Pero por ahora, todas las señales apuntan en la dirección contraria. Durante los próximos meses, todo Estados Unidos volverá a hablar incesantemente de Trump. Sus principales rivales para la candidatura ya se han solidarizado con él y denunciado el inminente juicio. En los sondeos realizados cuando se aproximaba la imputación, su apoyo ha aumentado significativamente. Y ahora no es ni mucho menos inimaginable que gane la candidatura republicana, y tal vez incluso la presidencia, sentado en una celda de la cárcel.
Todo eso da por hecho que se condene realmente a Trump. Pero eso dista de ser seguro. La teoría legal por la cual se enjuicia a Trump parece ser bastante nueva. El último intento de condenar a un excandidato a la presidencia, John Edwards, por cargos similares, fracasó. Y si Trump se las ingenia para ganar el juicio, podría afirmar que el pueblo lo ha absuelto, lo que reforzaría aún más su posición política.

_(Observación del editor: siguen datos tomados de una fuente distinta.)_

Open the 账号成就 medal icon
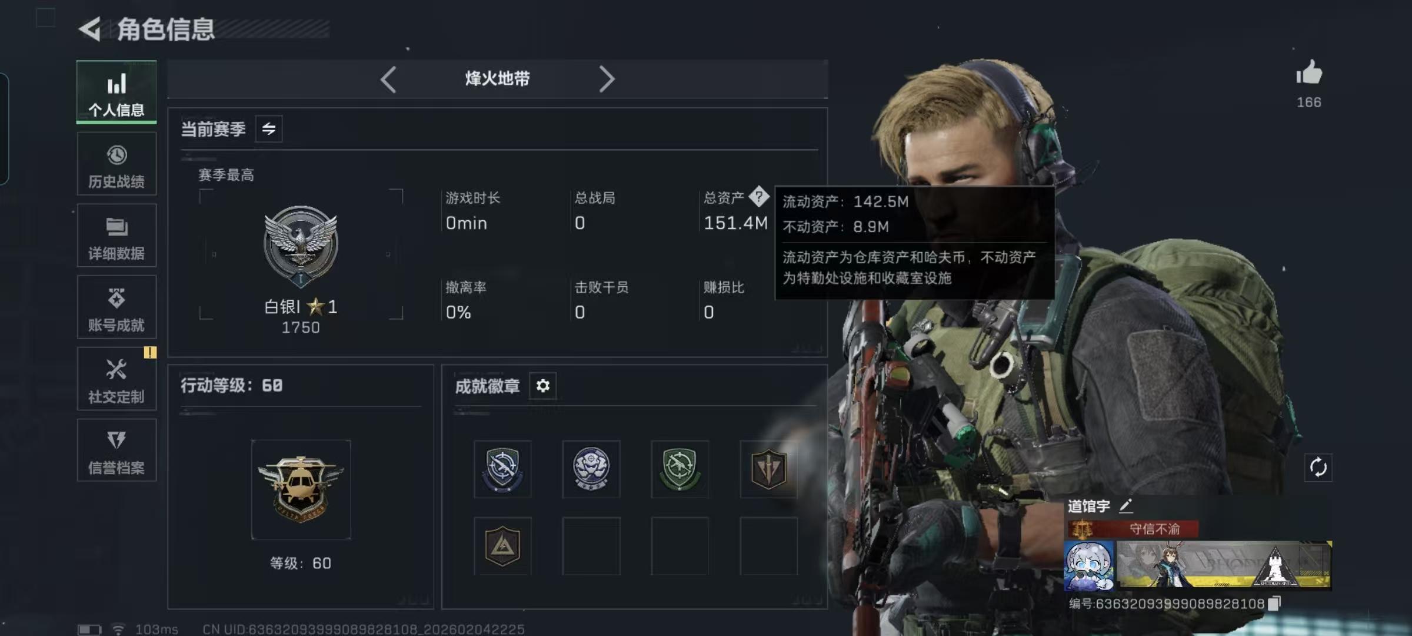This screenshot has height=636, width=1412. [116, 299]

También existe la posibilidad de que el perjuicio sea más duradero. El sistema judicial estadounidense es, por naturaleza, mucho más político que el de otros países. Alvin Bragg, el fiscal de distrito de Manhattan que se encarga del enjuiciamiento de Trump, es un demócrata que se postuló para un cargo en una de las partes más progresistas de Estados Unidos con la promesa de derribar a Trump. Incluso si la argumentación que presenta es sólida, la participación de funcionarios partidistas que deben su cargo a los ciudadanos que les han votado y han expresado abiertamente en público su (comprensible) aversión por el acusado, hace que a Trump y a sus aliados les resulte fácil calificar el inminente juicio de caza de brujas política.

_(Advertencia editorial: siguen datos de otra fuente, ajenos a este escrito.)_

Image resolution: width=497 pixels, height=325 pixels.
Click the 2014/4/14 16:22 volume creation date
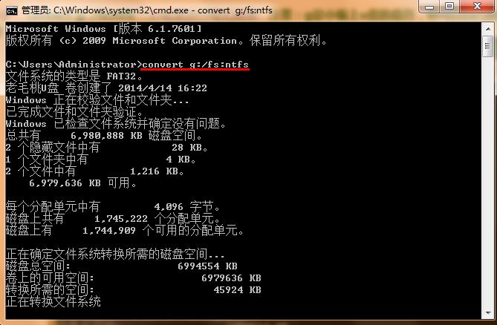[x=162, y=88]
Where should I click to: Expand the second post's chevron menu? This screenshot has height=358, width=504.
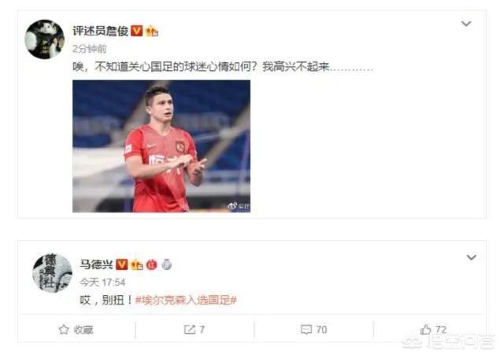pos(471,257)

El precedente establecido por el juicio de Trump también hace que sea posible, y quizá incluso probable, que otros presidentes puedan correr una suerte parecida. Muy pronto, es probable que algún republicano presente su candidatura a fiscal de distrito en una de las partes más conservadoras del país con la promesa de imputar a Joe Biden o Barack Obama. Y a pesar de que su caso, a diferencia del de Trump, probablemente carezca de una base racional, podrían apañárselas para persuadir a un gran jurado de que celebre un juicio a gran escala. Trump es el primer presidente estadounidense imputado en la historia del país; pero dudo que sea el último que vea en mi vida que consigue ese dudoso honor.
De modo que, sí, me daría una inmensa satisfacción personal ver que Trump va a la cárcel. Pero mi meta final es verle perder su influencia sobre el sistema político de Estados Unidos. Y la alegría temporal de verle procesado será un triste consuelo si eso, de alguna manera, le ayuda a relanzar su carrera política.